As for BABA stock, it’s nowhere near its 52-week high of $121.30, and Alibaba’s trailing 12-month price-to-earnings (P/E) ratio of 18.69 suggests there may be a bargain afoot. Furthermore, Alibaba has an earnings report due in November, so it will have an opportunity to demonstrate its resilience despite China’s challenging economic conditions.
Nio (NYSE:NIO)
In case you didn’t get the memo, a workers’ strike has slowed the production schedules of several major U.S. automakers. It’s a tough time to be invested in American car manufacturers now, but we can look to China for brighter prospects in the automotive sector.
If you’d like to add some electric vehicle (EV) exposure to your portfolio, it’s a great time to look at China-based automaker Nio. This is one of China’s best-known EV manufacturers, and NIO stock trades in the U.S. directly on the New York Stock Exchange.
Furthermore, Nio is thriving even while other global automakers are struggling. Tesla’s (NASDAQ:TSLA) September-quarter EV delivery figures may have disappointed many investors, but Nio rose to the occasion with 55,432 vehicle deliveries for the quarter, up 75.4% year over year.
Meanwhile, NIO stock would have to nearly double to revisit its 52-week high of $16.18. In other words, Nio’s shares are down, but the company’s EV deliveries are up, indicating a mismatch that could resolve with a sizable stock-price rally.
Baidu (NASDAQ:BIDU)
If Alibaba is China’s Amazon, then Baidu could be compared to Alphabet’s (NASDAQ:GOOG) (NASDAQ:GOOGL) Google. Baidu provides a popular search engine in China, and like Alphabet, it has also delved into cloud services and other tech-infused fields.
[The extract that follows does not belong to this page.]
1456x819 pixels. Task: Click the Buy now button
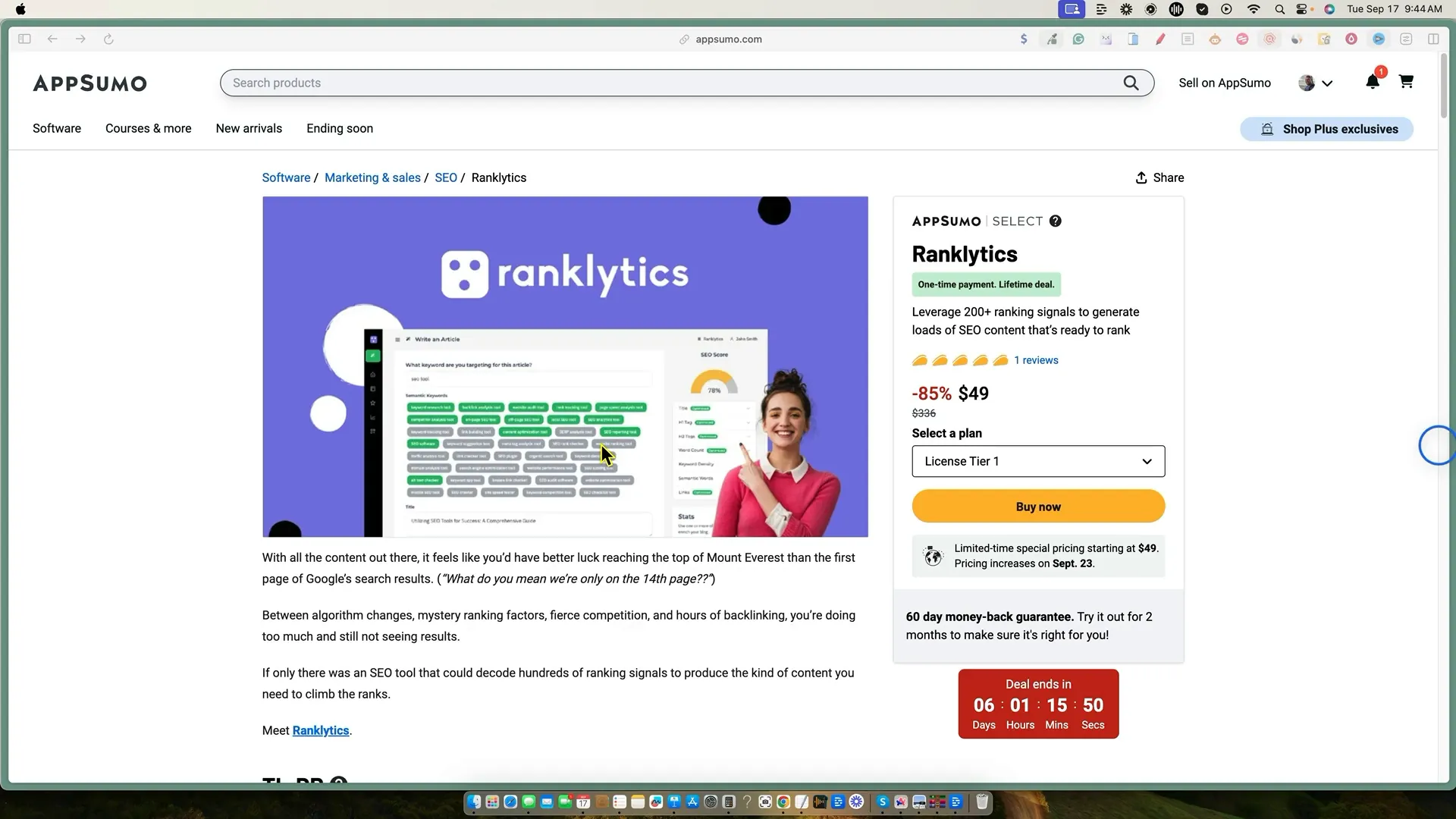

Like the U.S. autumn holiday season, China has its Singles’ Day shopping festival this month. Alibaba created this bargain-shopping event, but Baidu’s business should also benefit from Singles’ Day. After all, just like in America, consumers in China will use search engines to browse and comparison-shop before making purchases.
Moreover, just like Alphabet, Baidu is deeply immersed in the global artificial intelligence (AI) arms race. Indeed, Baidu recently claimed that its generative AI chatbot known as Ernie is just as powerful as OpenAI’s GPT-4 chatbot.
That’s a bold claim, but it certainly sounds like Baidu is unafraid to compete with gen-AI’s major players in 2023. Thus, this may be the right time to pick up a few shares of BIDU stock as it’s about as cheap as it’s been this year.